When her house in the Jamaican countryside is damaged by a hurricane, Gertrude Samphire is sent by her estranged daughter Celia to Ellesmere Lodge, an assisted living centre. Gertrude is unimpressed with her new wealthy neighbours, and spends most of her time alone. It is only through writing that she finds her voice, and she begins to record her life in a notebook: memories of her gothic childhood, impetuous marriage, and struggles with raising a family. Gertrude slowly comes out of her shell, establishing and mending the relationships she has been missing for so long – and comes to realize that she may not be alone as she once felt.
About the author
Olive Senior was born in Jamaica in 1941. She lives both there and in Canada. Her first collection of short stories, Summer Lightning (1986), won the Commonwealth Literature Prize. She has published two subsequent collections of short stories, The Arrival of the Snake Woman (1989) and The Discerner of Hearts (1995). She has two collections of poems, Talking of Trees (1985) and Gardening in the Tropics (1995). She has written on different aspects of Caribbean culture and was editor of Jamaica Journal.

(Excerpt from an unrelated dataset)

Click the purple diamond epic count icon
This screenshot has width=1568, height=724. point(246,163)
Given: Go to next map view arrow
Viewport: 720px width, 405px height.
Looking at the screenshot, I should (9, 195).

- Short-listed, Amazon.ca First Novel Award
- Short-listed, Commonwealth Writers Prize
“As a result of Senior’s feel for Jamaican social types, [the emotional dynamics that drive the plot of this novel] take on a strong local flavour in Dancing Lessons … Senior knows [the speech of inner Jamaica] inside out.”
“Senior is particularly deft at exploring social class, maternal terrain and distance. The territory she writes about could not interest this reader more … Senior skillfully depicts the space between mother and children… What’s remarkable at times is Senior’s subtle depiction of family tension, the prodding between mother and daughter, the apprehension of what the one does or mainly does not know of the other.”
The Globe and Mail
“Senior’s insights about gender, race, and class in Jamaica reveal her keen eye for details.”
“Senior employs insight and dry humour throughout.”